Edelweiss · Ghost · review · YA

The Vanishing Season by Jodi Lynn Anderson


Hardcover, 256 pages
Expected publication: July 1st 2014 by HarperTeen
Source: Edelweiss

I was blown away by Anderson’s previous novel, Tiger Lily, and if you haven’t read that yet, I urge you to. Apart from the truly intriguing synopsis, The Vanishing Season had going for it my love of the author’s previous novel. So I went into it expecting great things and to an extent, I found it.

But then the ending happened and well. It took me a while to gather my thoughts properly enough to come to a conclusion I could articulate. And well, this book, while I liked parts of it, ultimately, I did not like it.

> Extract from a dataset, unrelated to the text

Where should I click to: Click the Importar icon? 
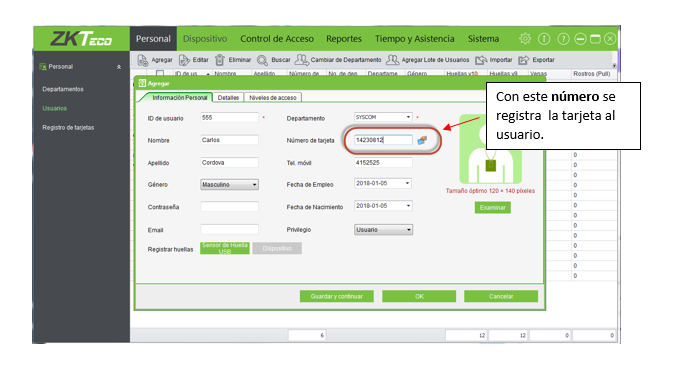click(x=481, y=60)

I really didn’t. I wish I hadn’t read it, that’s how much I didn’t like it.

This doesn’t mean that the book is bad or the writing atrocious. In fact, that is as far from fact as you can get. Let me pull in some theory to help me express the reasons I did not like this book.

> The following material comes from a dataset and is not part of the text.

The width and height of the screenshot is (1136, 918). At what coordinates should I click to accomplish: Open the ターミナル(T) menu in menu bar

Some scholar or the other theorizing about reader-response theory stated that when reading fiction, the author asks the reader to be a certain character, a certain person and if the reader is unable to “become” that person, he or she will have a dissatisfactory response to the book. In other words, the reader will dislike the book.

I cannot even talk about why I did not like the book without giving the story away and that is the point of a review, right? Okay, let’s just say that the justifications given by the author about the way the story unravels is not something I could accept. I get self-sacrifice and all but come on now. No. I hated what happened to the protagonist of the piece and I could not reconcile myself to the climax of the novel and yep, that’s the way things crumbled unfortunately.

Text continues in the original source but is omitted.